● Listed entries

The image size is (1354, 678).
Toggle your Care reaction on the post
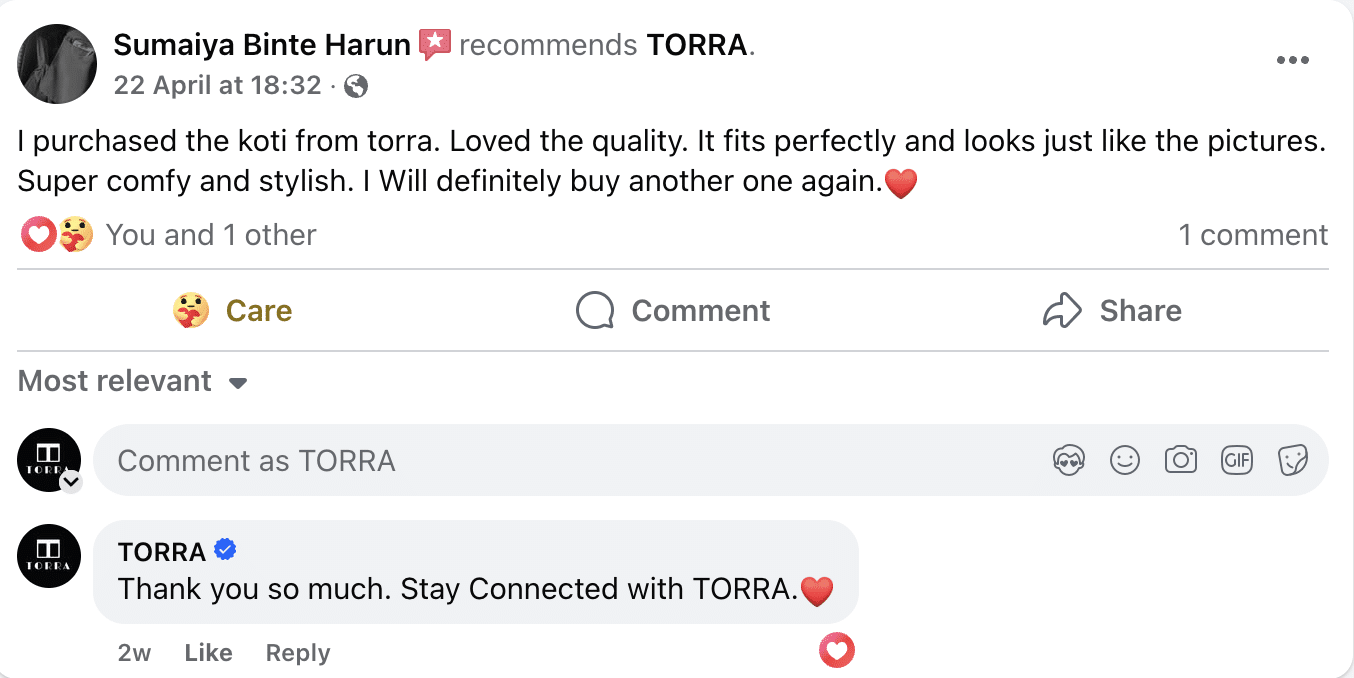coord(232,310)
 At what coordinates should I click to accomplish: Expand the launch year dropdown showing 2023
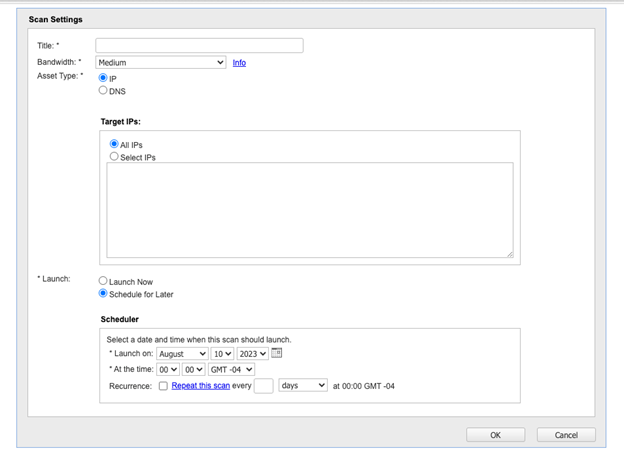pos(252,354)
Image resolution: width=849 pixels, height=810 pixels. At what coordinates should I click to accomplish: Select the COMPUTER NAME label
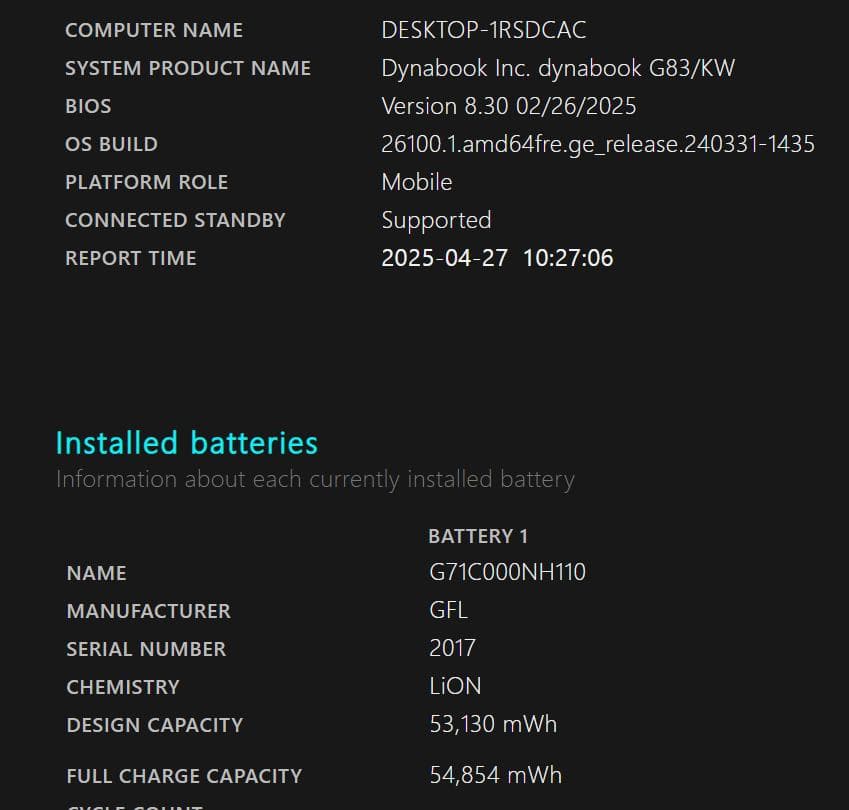coord(153,30)
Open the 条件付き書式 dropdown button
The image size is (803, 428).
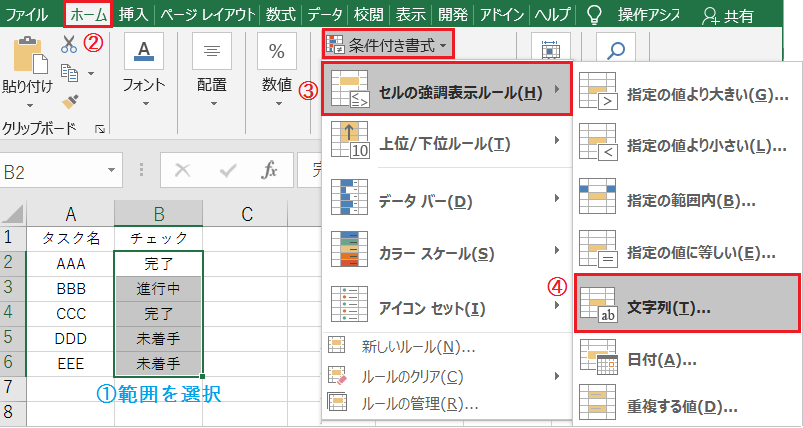tap(388, 45)
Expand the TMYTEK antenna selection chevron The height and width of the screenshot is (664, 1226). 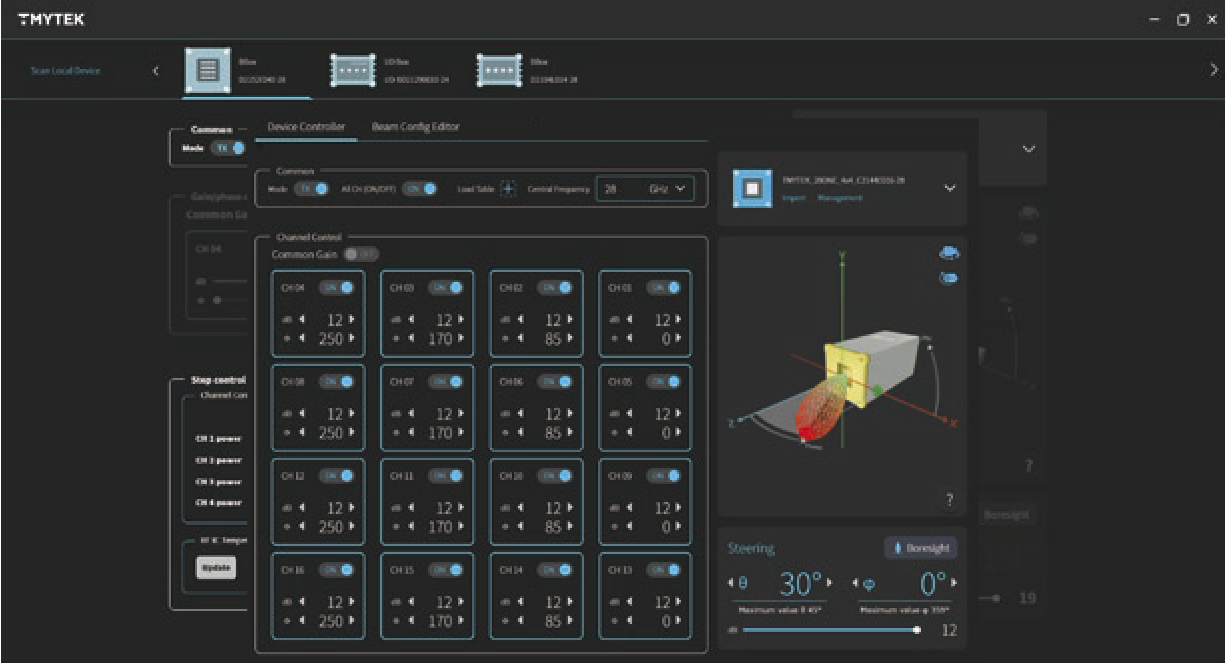(949, 188)
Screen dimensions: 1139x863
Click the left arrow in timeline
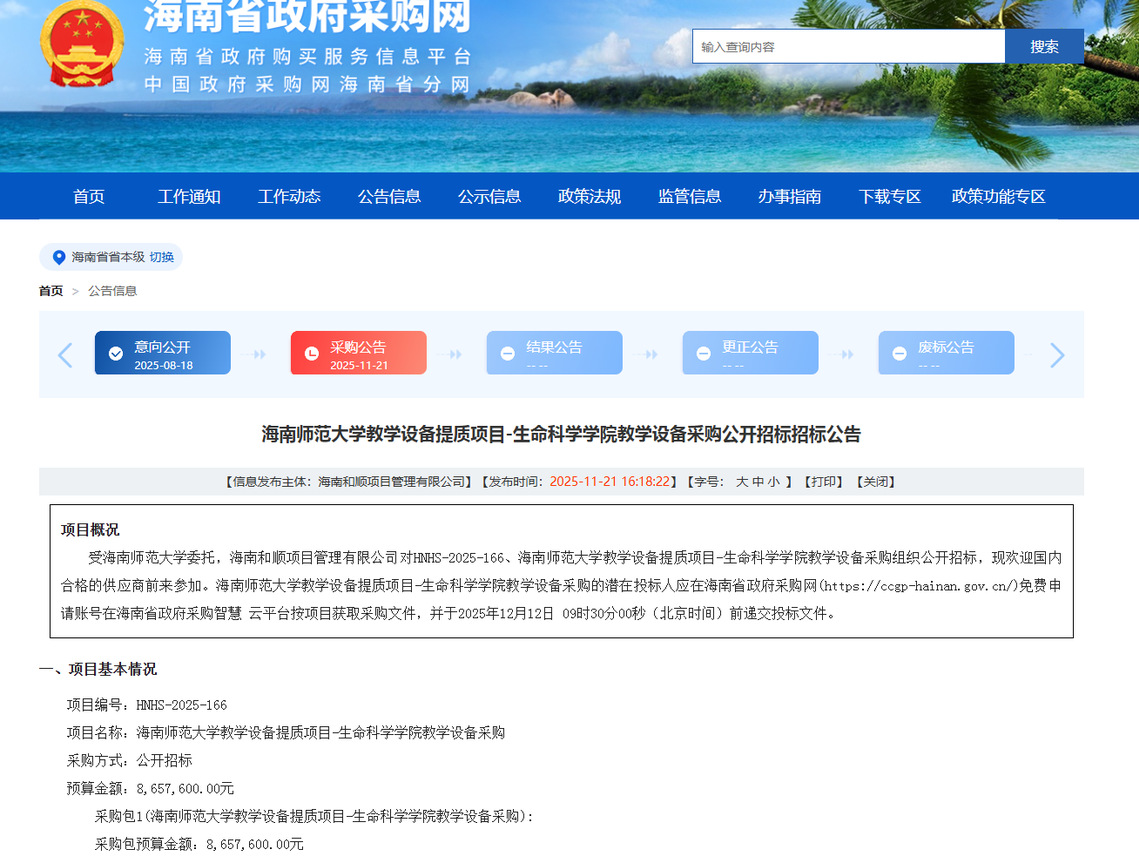coord(65,355)
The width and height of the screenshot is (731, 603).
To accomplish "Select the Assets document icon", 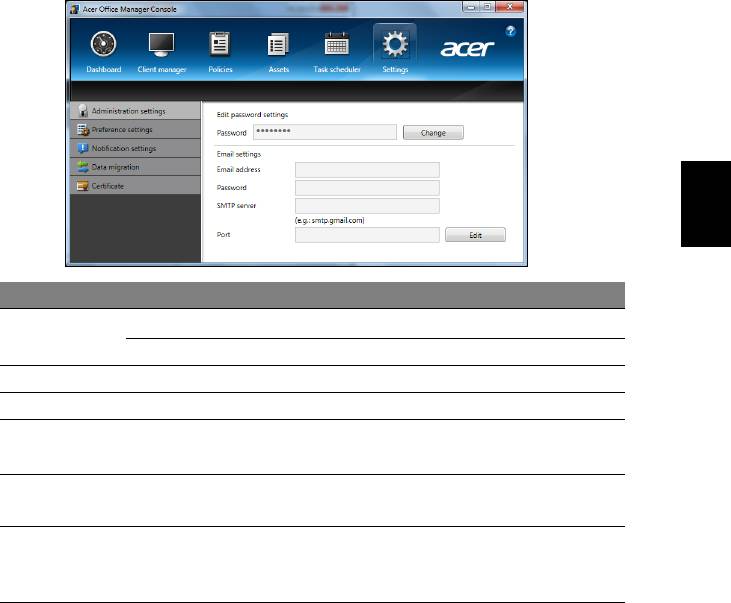I will pyautogui.click(x=278, y=45).
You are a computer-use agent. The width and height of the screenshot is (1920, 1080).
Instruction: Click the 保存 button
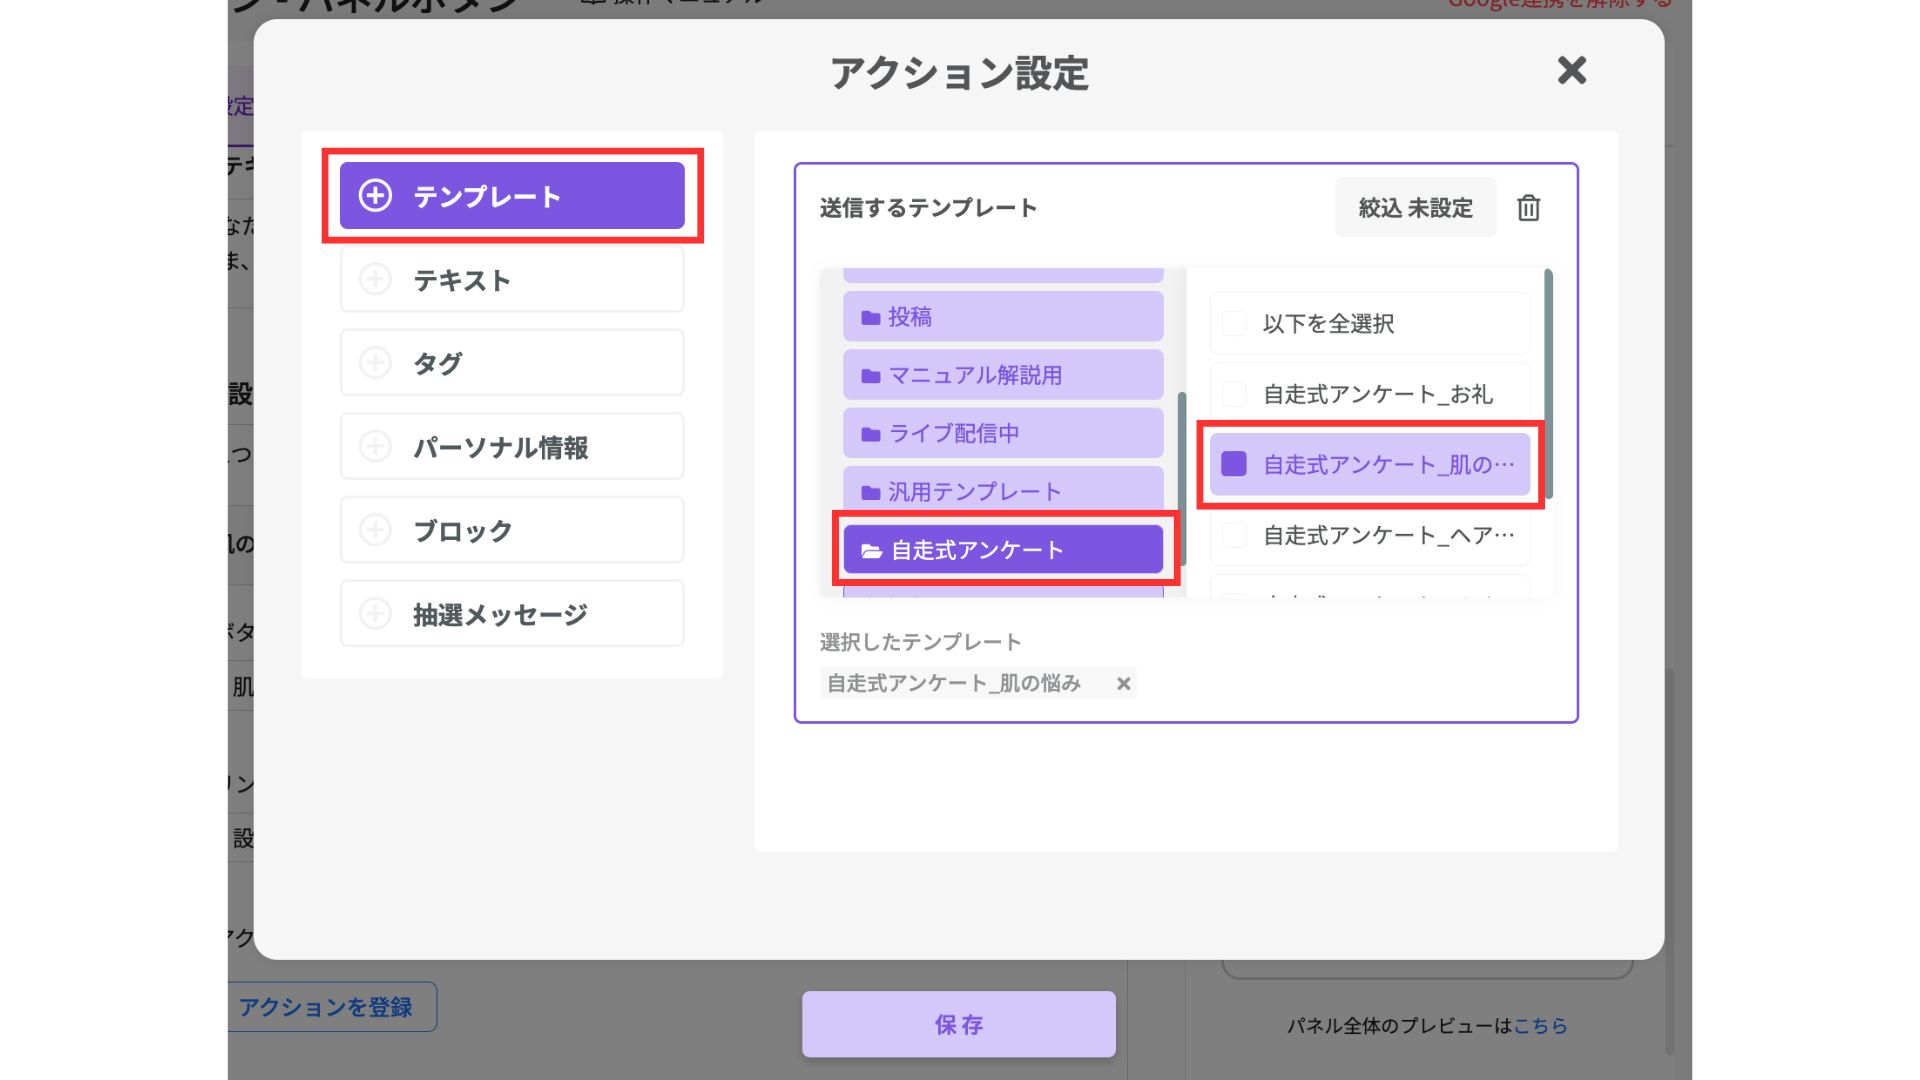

● Exercise prompt
Quote the entries above from the line containing "You are a computer-use" through the end, with the pictures left out.

● Response to this task
You are a computer-use agent. The width and height of the screenshot is (1920, 1080).
Instruction: Click the 保存 button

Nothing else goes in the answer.